De même, Travis est obligé de rejeter son ancienne vie et du monde. Le moment où Travis prend cette décision est effectivement rendus visuellement au cours de la séquence dans laquelle Travis tue le sport. Au cours de la première moitié de la séquence, Scorsese utilise une coupe rapide (quelques images semblent pas durer plus de deux secondes sur l’écran) afin de fournir un aperçu de l’état d’esprit conduit adrénaline Travis comme il réagit à la violence autour de lui et à qui il s’engage. Plus tard, dans une série de casseroles lent, ponctué par dissout, les témoins de l’auditoire les résultats sanglants de sa rébellion. Quand ce changement de tempo se produit, le point de vue décale vers le public; Travis ne peut certainement pas la médiation des images, car il est blessé et sur le bord de la folie. (Le public est invité à contempler les conséquences des actions de Travis, une demande difficile, pour être sûr, parce que l’impact de ces images est exactement comme étant présent à la destruction; ses membres sont aussi vidé émotionnellement Travis est blessé). Après qu’il a récupéré, Travis repousse l’offre de Betsy d’intimité, parce qu’il a déterminé que la société, dont Betsy est une partie, ne peut jamais partager pas et son (supérieur) système de valeur, même si elle a validé son succès. Les deux Ethan et Travis rouler littéralement dans le soleil couchant sur (ou dans) leurs coursiers de confiance, purifié dans le cœur, mais sale dans l’esprit. Les chercheurs et Taxi Driver sont préoccupés par le coût personnel de l’amalgame violence avec la connaissance. Ainsi, l’utilisation de Hinckley de Taxi Driver pour justifier sa tentative d’assassinat n’est pas une question de vie imitant l’art; il s’agit plutôt d’une mauvaise interprétation grotesque par une personne qui était à la poursuite désespérée d’un modèle de rôle et ne pas avoir de quoi suffisante pour venir avec la sienne. Taxi Driver agit davantage comme un avertissement sur les conséquences de l’indifférence sociale et non pas comme un appel aux armes.

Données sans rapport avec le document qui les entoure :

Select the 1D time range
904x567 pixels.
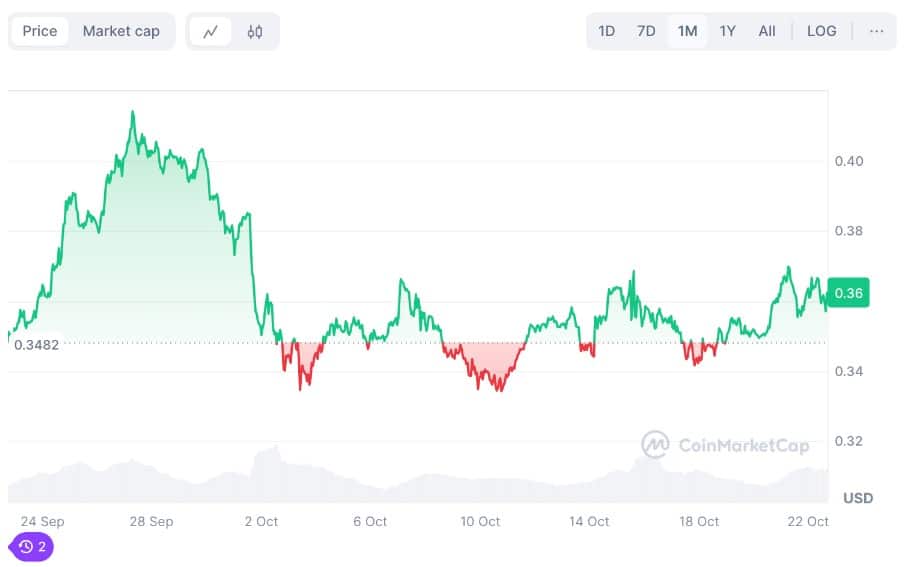coord(607,31)
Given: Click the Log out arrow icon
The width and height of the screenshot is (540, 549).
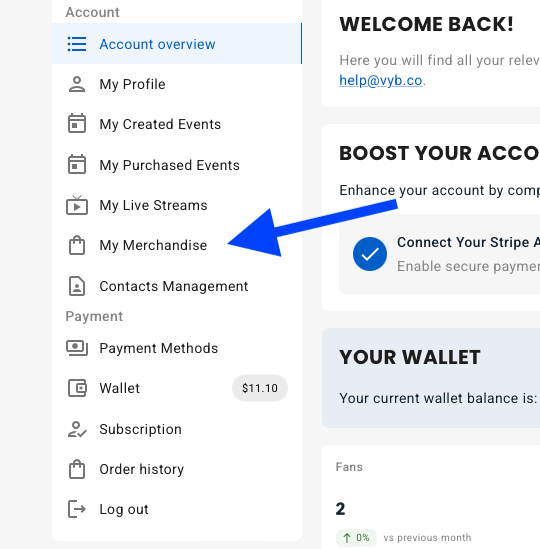Looking at the screenshot, I should click(77, 509).
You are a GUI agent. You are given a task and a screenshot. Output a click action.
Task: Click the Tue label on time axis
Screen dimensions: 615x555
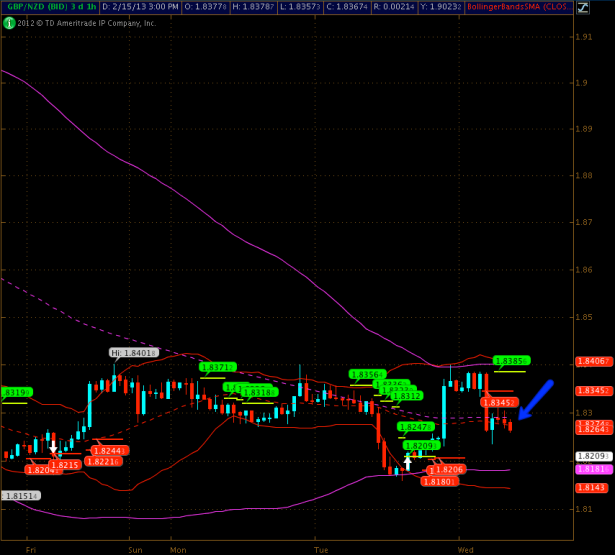tap(321, 549)
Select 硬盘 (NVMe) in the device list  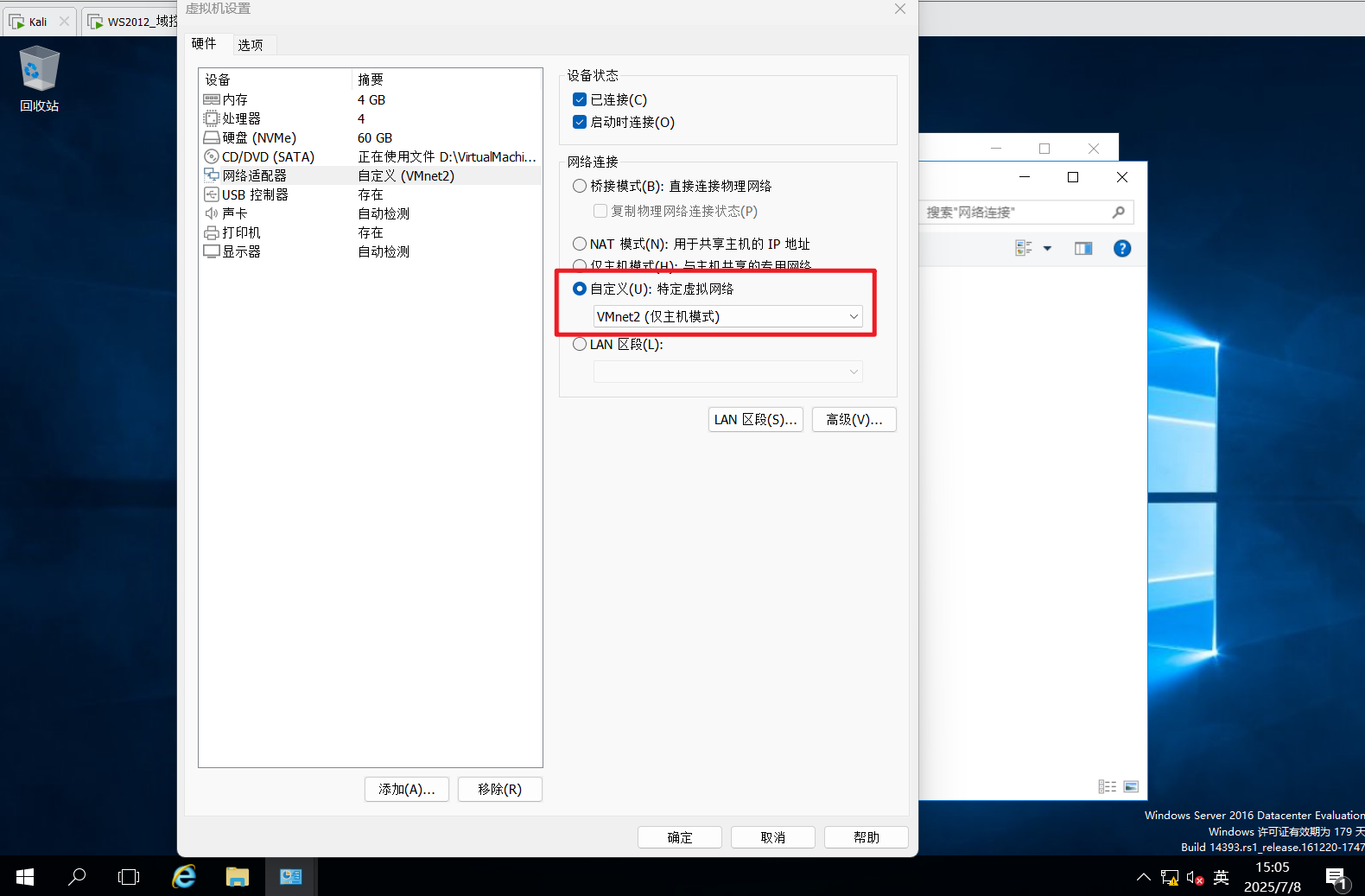click(x=259, y=138)
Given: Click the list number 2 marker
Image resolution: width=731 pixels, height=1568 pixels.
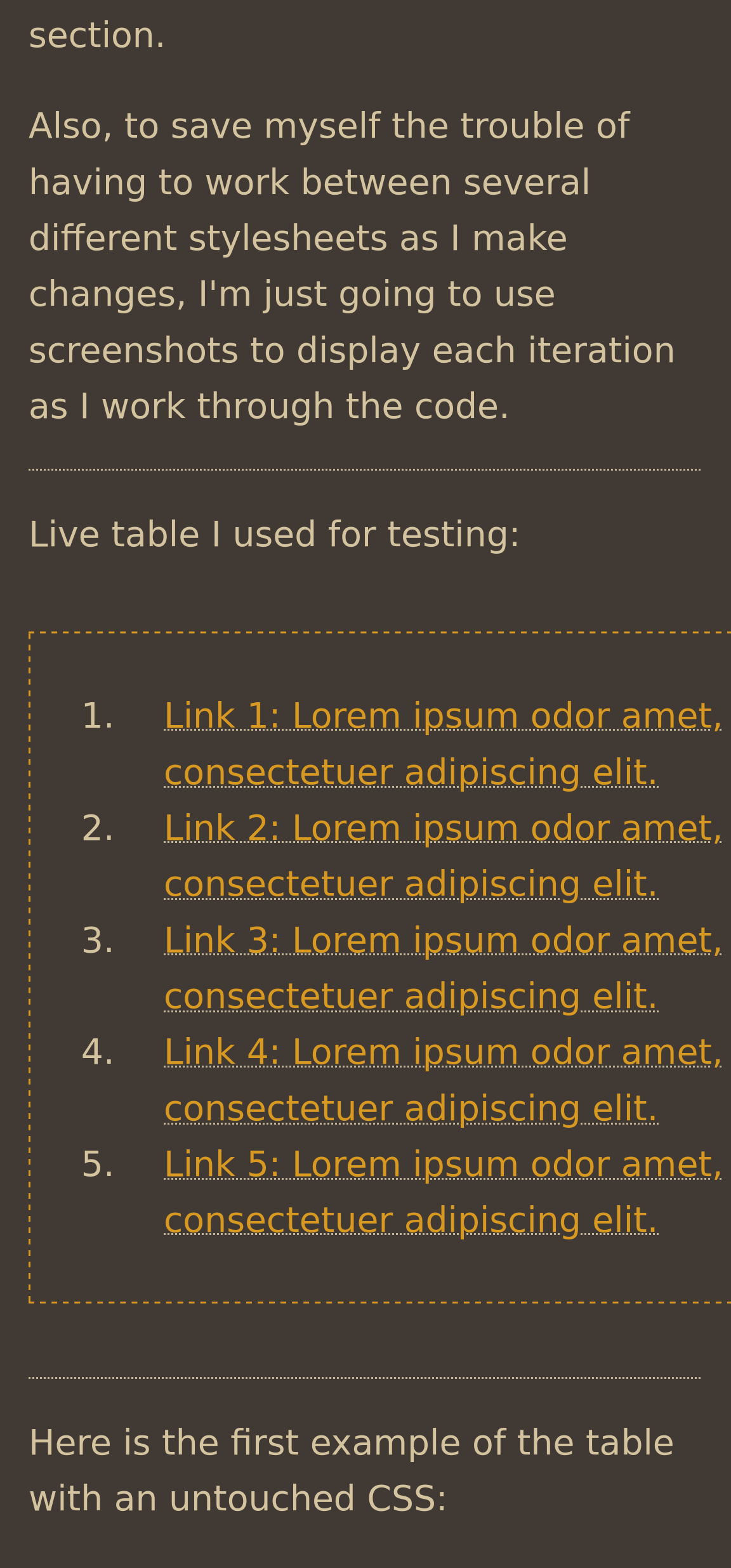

Un mot ou deux doit être indiqué sur le processus de restauration de ce point. Il ya eu des plaintes que l’ouverture et le générique de fin souffrent de granulation excessive. De mon point de vue (et mes propres souvenirs d’avoir vu le film cinq et dix ans avant cette projection récente), les crédits sont et étaient en pleine forme. Si quoi que ce soit, ils sont plus faciles à lire. Un autre bonus est la suppression du déluge de glop rouge que Scorsese a été contraint de “peinture” sur la séquence d’assassiner en masse afin d’obtenir un “R” à la place d’une notation “X” (sans doute cet ajout a été conçu pour occulter la quantité de sang versé, et a probablement eu l’effet inverse); la combinaison magistrale de coups de grue et dissout qui concluent la séquence sont maintenant plus apparente. Dans l’ensemble, la restauration était attendue depuis longtemps, mais la peine d’attendre.